## Exercise data
+===+

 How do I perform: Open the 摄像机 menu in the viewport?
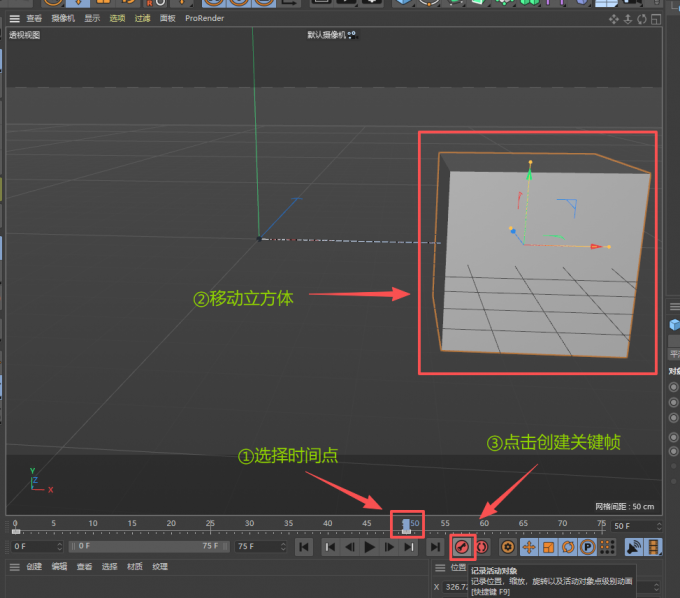point(63,18)
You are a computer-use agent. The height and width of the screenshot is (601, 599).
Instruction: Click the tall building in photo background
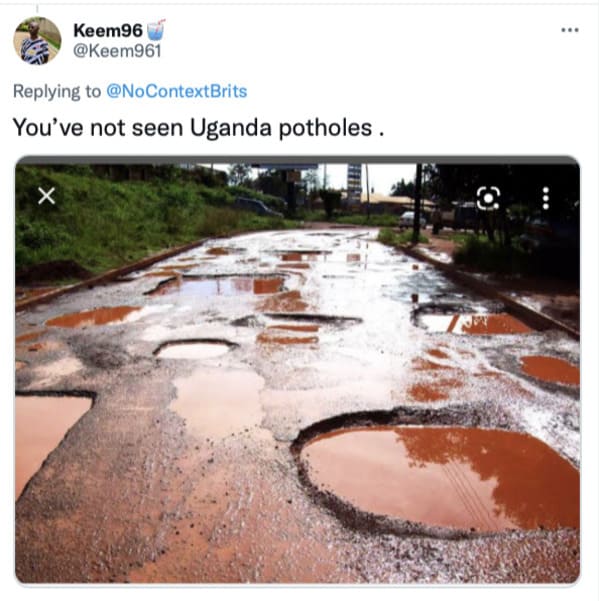[354, 182]
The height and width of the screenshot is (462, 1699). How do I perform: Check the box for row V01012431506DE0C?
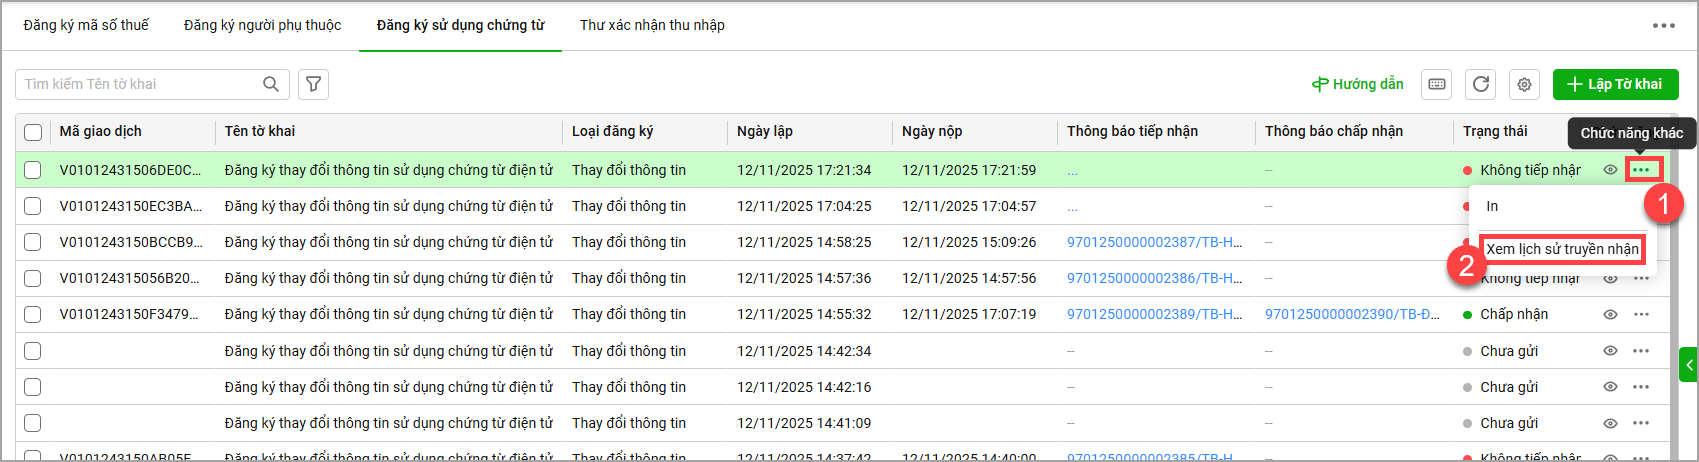(33, 170)
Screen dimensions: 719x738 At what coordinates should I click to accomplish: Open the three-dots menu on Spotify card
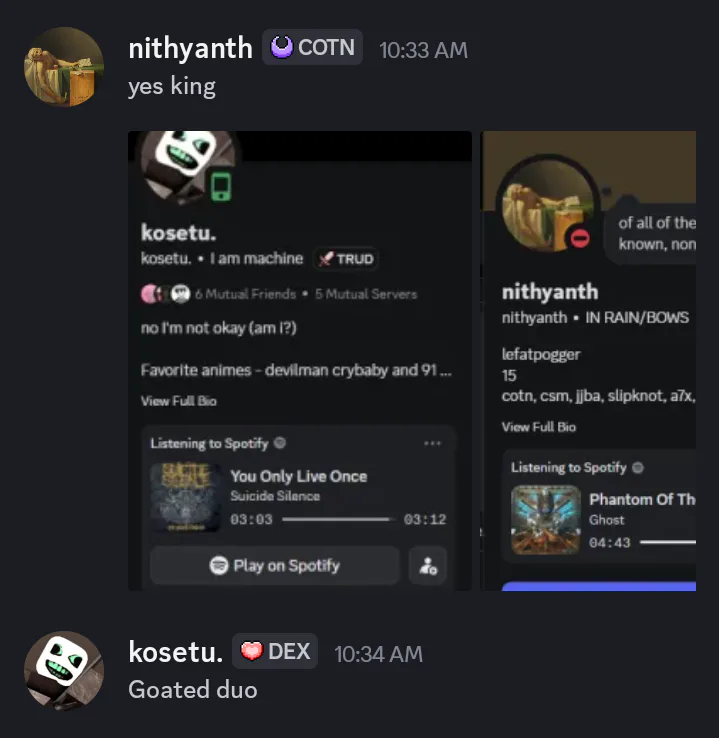pyautogui.click(x=432, y=443)
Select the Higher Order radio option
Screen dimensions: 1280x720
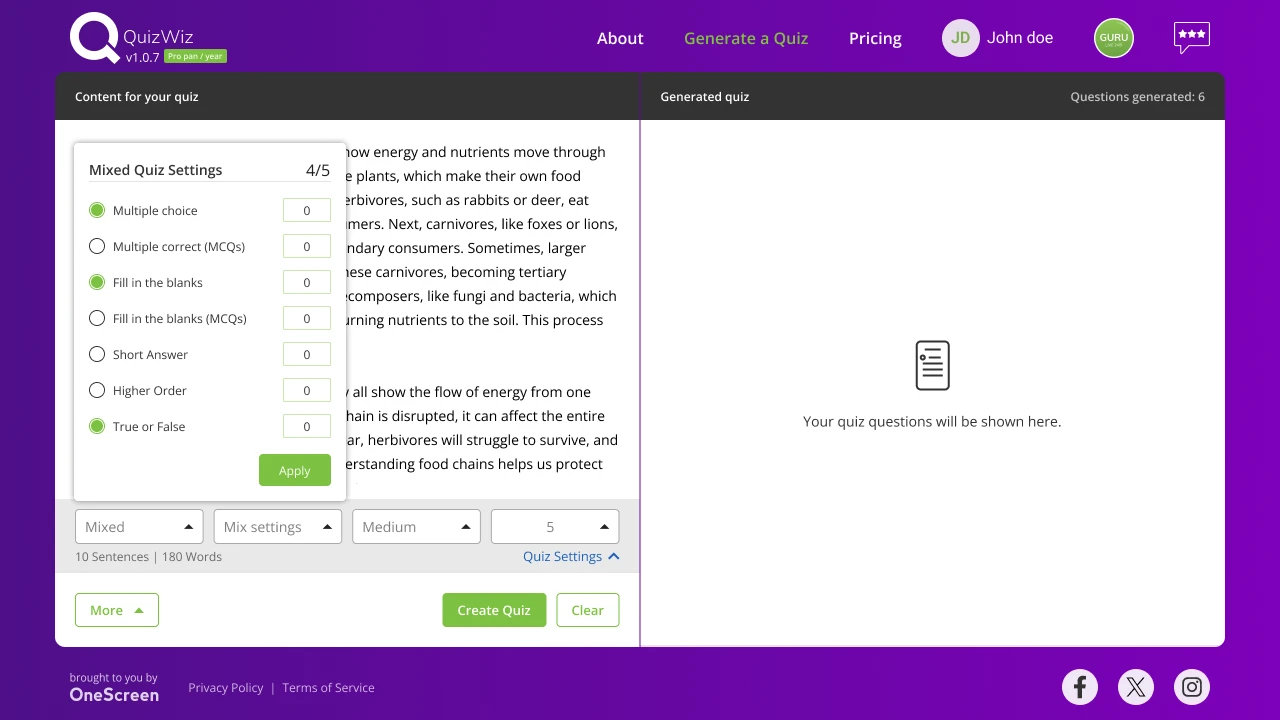coord(97,390)
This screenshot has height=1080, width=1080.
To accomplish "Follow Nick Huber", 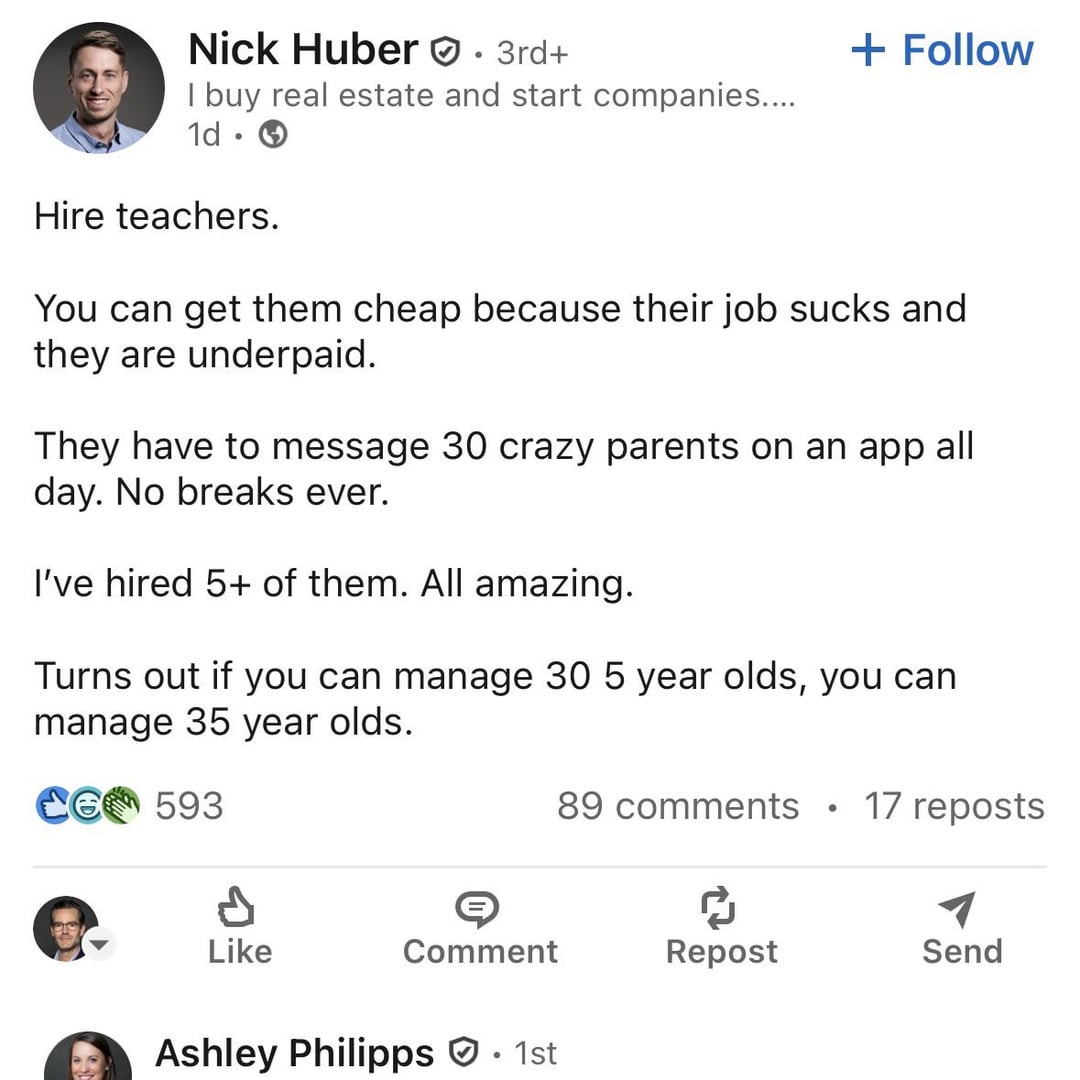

+===+

## Exercise
Once the line containing "Screen dimensions: 1280x720" is found, transcribe it and every line after it to the end of the records, exactly and with no pictures.

## Problem solution
Screen dimensions: 1280x720
coord(97,390)
This screenshot has height=1080, width=1080.
To accomplish "Follow Nick Huber", 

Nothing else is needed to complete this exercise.